Comment est né le projet saugrenu de l'Arche de Zoé

Ils ont monté une opération insensée de soustraire 103 enfants tchadiens à leur famille pour les amener en France. Cinq ans après, l'affaire de l'Arche de Zoé est devant la justice. Chronologie d'une aventure qui était pourtant perdue d'avance.

Mise à jour du 5 décembre: Lors du 2e jour du procès à Paris des membres de l'Arche de Zoé, un médecin urgentiste recruté par l'organisation de l'Arche de Zoé, Isabelle Rile, a témoigné qu'elle était sommée de multiplier les test HIV et que les enfants malades n'étaient pas sélectionnés. Selon elle, certains membres choisissaient les enfants qu'ils garderaient pour eux. «On en déduit qu'ils allaient faire leur marché en Afrique», a déclaré hier la présidente du tribunal, Marie-Françoise Guidolin.  

*****

25 octobre 2007, la police tchadienne intercepte plusieurs véhicules se rendant à l'aéroport d'Abéché à l'est du Tchad, près de la frontière du Darfour soudanais.

A bord, 103 enfants tchadiens, dont le plus âgé a à peine huit ans, accompagnés de six membres d'une association humanitaire française, l'Arche de Zoé, autrement baptisée Children Rescue. 

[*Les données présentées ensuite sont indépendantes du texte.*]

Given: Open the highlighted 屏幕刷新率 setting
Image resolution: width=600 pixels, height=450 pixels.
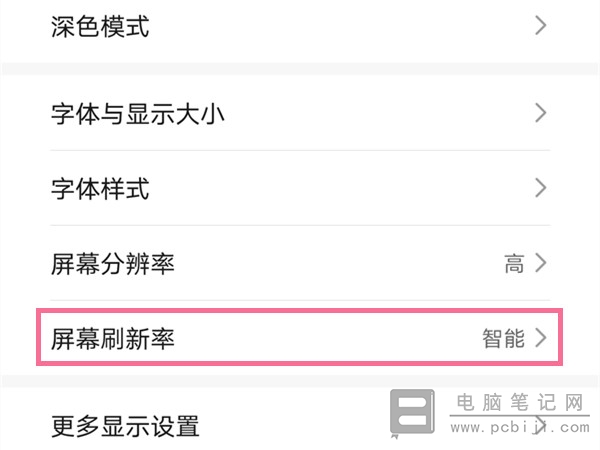Looking at the screenshot, I should click(300, 338).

De nombreux gamins sont affublés de faux bandages, de sparadrap et de perfusions d'opérette. Une mise en scène imaginée par Emilie Lelouch, «l'ambulancière» du groupe, pour faire croire qu'il s'agit de blessés ou de traumatisés par les tueries au Darfour.

La troupe doit embarquer dans un avion espagnol, piloté par un Belge, à destination de l'aéroport de Vitry-le-François, dans l'est de la France, où l'attendent des dizaines de parents, qui ont tous versé des sommes importantes pour accueillir ces gosses africains et les adopter. Les autorités tchadiennes crient immédiatement au trafic d'enfants. 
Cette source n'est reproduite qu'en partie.